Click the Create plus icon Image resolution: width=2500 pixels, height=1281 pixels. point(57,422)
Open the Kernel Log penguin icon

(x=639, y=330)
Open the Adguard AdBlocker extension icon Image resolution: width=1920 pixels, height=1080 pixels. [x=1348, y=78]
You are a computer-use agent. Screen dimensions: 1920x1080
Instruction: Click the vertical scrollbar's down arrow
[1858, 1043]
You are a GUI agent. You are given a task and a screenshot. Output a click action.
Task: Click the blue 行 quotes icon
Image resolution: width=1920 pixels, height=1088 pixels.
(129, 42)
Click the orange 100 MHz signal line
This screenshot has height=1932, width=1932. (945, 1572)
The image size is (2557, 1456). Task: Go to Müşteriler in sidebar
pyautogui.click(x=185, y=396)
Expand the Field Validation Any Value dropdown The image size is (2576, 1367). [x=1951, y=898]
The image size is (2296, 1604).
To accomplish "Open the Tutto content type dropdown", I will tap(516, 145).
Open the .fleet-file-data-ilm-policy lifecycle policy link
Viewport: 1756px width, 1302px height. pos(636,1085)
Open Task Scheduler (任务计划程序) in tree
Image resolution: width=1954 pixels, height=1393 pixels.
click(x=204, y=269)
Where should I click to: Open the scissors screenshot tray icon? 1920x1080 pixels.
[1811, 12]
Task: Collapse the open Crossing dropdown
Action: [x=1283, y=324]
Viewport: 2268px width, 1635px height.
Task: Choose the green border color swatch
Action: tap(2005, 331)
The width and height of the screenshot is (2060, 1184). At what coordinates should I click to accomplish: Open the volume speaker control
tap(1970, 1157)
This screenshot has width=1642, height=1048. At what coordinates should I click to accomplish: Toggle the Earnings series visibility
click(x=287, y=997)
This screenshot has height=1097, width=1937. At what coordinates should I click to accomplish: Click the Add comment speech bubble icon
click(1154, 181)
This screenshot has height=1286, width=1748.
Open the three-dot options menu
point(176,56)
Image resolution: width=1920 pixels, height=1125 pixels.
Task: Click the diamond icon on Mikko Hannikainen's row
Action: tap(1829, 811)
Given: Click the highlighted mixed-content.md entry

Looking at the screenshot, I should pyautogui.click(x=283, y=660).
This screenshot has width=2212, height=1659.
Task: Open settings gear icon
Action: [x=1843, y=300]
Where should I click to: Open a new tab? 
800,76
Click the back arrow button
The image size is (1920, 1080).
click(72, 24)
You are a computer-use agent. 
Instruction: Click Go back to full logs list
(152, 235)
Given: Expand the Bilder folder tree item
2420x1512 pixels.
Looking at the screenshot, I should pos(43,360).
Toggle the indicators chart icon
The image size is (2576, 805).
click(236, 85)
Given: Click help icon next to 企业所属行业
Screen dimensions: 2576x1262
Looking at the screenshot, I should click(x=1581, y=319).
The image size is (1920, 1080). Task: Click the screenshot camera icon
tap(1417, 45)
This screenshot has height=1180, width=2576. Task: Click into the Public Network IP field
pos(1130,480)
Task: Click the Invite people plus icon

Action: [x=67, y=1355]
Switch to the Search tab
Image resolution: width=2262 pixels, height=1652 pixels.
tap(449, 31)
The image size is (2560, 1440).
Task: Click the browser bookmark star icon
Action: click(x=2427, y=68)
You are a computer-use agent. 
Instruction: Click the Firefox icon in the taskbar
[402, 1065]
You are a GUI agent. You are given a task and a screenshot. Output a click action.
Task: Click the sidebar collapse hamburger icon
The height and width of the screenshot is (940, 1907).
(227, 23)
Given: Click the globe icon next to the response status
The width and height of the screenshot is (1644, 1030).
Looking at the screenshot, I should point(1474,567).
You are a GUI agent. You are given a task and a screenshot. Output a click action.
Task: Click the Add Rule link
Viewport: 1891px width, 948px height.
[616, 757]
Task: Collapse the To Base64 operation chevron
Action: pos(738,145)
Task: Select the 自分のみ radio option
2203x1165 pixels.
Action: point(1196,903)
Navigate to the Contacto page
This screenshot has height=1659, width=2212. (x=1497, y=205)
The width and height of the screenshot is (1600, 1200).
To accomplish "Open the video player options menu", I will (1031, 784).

—————

• YOUR OBJECTIVE: Every line in the material above that has the word "will" should be copied.

• RESULT:
To accomplish "Open the Tutto content type dropdown", I will tap(516, 145).
To accomplish "Open the video player options menu", I will (1031, 784).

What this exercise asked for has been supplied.